ここのファイナライザ定義があることで、around_filter でのみリークするようだ(これを試しに無効にすると、リークしない。謎)。かといって、こんなところを無効にするわけにはいかず.. と、今度は around_filter と before_filter とで、何が変わってきているのか、を追ってみた。

actionpack-2.0.2/lib/action_controller/filters.rb L.709-

def run_before_filters(chain, index, nesting)
while chain[index]
filter, index = skip_excluded_filters(chain, index)
break unless filter # end of call chain reached
case filter.type
when :before
filter.run(self)  # invoke before filter
index = index.next
break if @before_filter_chain_aborted
when :around
yielded = false
filter.call(self) do
yielded = true
# all remaining before and around filters will be run in this call
index = call_filters(chain, index.next, nesting.next)
end
halt_filter_chain(filter, :did_not_yield) unless yielded
break
else
break  # no before or around filters left
end
end
index
end

ソースを追う限り、filter 処理は適用順序に並べた配列形式に変換された後、before_filter も around_filter も上記の ActionController::Filters::InstanceMethods#run_before_filters で実際のフィルタ処理がおこなわれているように見える。で、around_filter では、上記の filter.call(self) へ渡しているブロックで index = call_filters している箇所があるが、いろいろ切り分けていってみるに、どうもここが怪しい。around_filter に入れ子になっている filter を再帰的に処理しているようだが、ここの中で CGI::Session.new するとセッション中の String のみが解放されない状態になってしまう.. ということだろうか。

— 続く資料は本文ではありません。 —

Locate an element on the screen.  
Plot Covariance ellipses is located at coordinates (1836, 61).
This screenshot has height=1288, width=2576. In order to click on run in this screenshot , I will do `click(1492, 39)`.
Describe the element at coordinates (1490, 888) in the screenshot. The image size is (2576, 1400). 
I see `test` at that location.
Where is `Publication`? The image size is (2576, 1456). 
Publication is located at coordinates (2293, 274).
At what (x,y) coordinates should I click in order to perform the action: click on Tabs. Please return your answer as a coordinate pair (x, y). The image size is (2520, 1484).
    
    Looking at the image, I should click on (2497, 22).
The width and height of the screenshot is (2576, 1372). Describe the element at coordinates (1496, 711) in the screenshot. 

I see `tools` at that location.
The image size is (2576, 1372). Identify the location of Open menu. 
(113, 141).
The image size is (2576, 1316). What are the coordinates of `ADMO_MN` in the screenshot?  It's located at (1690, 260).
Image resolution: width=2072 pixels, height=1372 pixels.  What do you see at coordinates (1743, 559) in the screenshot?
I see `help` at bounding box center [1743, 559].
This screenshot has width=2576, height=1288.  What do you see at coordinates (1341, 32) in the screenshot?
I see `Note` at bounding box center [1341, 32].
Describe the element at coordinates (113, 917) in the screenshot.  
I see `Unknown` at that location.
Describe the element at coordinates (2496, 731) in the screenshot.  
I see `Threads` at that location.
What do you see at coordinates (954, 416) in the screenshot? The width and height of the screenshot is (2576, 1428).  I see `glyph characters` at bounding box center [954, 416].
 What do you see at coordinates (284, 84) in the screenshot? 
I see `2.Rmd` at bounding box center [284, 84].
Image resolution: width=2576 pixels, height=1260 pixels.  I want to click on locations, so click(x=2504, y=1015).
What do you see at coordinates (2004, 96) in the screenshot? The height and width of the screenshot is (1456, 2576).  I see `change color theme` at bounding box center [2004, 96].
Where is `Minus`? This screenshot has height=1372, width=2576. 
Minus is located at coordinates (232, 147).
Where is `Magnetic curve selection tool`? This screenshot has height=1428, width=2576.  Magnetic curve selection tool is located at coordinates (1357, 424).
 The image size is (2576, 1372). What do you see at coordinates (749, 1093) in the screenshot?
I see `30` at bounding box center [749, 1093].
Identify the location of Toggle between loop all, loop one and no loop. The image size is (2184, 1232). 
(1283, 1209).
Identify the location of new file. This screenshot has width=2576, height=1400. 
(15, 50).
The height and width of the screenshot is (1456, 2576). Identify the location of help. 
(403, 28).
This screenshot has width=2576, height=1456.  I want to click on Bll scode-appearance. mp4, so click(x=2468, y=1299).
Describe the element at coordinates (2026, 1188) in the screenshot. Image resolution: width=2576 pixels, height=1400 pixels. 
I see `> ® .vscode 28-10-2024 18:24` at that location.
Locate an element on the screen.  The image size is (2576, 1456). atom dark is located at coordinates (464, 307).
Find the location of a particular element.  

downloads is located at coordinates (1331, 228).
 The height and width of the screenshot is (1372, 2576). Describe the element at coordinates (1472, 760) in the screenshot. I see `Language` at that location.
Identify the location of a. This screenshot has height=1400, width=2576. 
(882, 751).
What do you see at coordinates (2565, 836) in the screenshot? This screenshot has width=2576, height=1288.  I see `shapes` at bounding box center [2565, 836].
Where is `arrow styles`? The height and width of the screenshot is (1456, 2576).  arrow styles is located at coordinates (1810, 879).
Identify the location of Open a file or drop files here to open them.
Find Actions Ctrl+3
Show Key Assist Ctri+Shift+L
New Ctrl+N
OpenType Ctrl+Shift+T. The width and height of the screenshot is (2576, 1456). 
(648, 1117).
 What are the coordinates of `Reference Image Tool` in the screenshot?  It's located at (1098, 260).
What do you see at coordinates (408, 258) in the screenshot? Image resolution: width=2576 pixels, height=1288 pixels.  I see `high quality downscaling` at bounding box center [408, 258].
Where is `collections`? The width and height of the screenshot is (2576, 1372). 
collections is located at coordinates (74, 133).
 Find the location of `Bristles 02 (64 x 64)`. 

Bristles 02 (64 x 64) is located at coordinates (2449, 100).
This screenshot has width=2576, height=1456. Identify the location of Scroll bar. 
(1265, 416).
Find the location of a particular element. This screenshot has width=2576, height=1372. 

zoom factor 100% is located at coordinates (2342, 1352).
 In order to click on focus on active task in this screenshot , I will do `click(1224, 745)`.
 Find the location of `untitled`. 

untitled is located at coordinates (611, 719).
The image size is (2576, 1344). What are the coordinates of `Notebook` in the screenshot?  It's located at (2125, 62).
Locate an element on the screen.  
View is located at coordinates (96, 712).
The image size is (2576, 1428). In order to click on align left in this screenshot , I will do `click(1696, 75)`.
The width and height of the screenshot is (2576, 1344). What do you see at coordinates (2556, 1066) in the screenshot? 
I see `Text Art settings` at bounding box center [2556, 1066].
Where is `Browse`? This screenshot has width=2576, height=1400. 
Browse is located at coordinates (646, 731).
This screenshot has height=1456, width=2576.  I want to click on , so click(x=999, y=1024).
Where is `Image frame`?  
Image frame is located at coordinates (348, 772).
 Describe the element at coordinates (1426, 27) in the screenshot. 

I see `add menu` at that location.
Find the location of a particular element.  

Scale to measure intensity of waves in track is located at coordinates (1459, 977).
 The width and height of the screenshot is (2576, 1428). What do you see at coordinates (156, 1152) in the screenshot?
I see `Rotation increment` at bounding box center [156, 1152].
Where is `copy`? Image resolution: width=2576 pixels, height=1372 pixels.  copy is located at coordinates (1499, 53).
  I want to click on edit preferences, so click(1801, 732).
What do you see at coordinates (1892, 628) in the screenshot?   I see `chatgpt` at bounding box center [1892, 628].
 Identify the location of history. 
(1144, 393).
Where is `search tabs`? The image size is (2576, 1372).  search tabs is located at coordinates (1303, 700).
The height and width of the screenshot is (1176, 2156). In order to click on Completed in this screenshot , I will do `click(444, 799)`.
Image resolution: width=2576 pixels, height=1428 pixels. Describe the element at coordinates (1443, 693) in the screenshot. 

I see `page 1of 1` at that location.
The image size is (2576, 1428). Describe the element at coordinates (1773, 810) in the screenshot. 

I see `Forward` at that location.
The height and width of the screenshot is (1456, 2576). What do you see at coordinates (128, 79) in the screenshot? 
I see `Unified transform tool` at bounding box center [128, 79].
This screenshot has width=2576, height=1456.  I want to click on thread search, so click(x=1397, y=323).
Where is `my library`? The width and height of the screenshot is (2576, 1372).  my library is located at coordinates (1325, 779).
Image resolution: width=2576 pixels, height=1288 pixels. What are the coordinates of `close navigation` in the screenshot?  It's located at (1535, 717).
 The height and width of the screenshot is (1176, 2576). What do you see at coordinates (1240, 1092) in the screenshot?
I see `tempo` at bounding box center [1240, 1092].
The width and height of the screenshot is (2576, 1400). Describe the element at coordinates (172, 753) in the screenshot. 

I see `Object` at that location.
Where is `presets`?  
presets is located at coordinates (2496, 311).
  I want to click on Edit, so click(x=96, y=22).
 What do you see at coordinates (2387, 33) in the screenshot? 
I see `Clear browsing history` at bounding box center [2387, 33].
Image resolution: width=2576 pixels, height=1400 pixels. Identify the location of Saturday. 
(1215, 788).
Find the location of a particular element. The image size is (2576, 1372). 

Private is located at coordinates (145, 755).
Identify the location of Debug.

もうひといきな気がするんだが、ちょっとツラくなってきたので、とりあえずここまでで POST しておく。Ruby の GC の問題なのか、Rails の黒魔術のせいなのか、まだ微妙なところだ。とりあえず before_filter にしとけば問題は起こらないのだが、多数のフィルタ処理をサイトの全域で使うようなサービスの場合、個々のコントローラには around_filter をひとつ書いておいて、その filter 内に多数のフィルタメソッドを並べる、というのがラクチンだとおもう。うーむ、悔しいが before_filter で回避してしまおうか.. フィルタ内で、セッション検査をおこなった上で、不正セッションであれば reset_session して仕切り直す、みたいなのって、わりとあるような気がするんだけどなあ.. ハマってる人が見当たらない。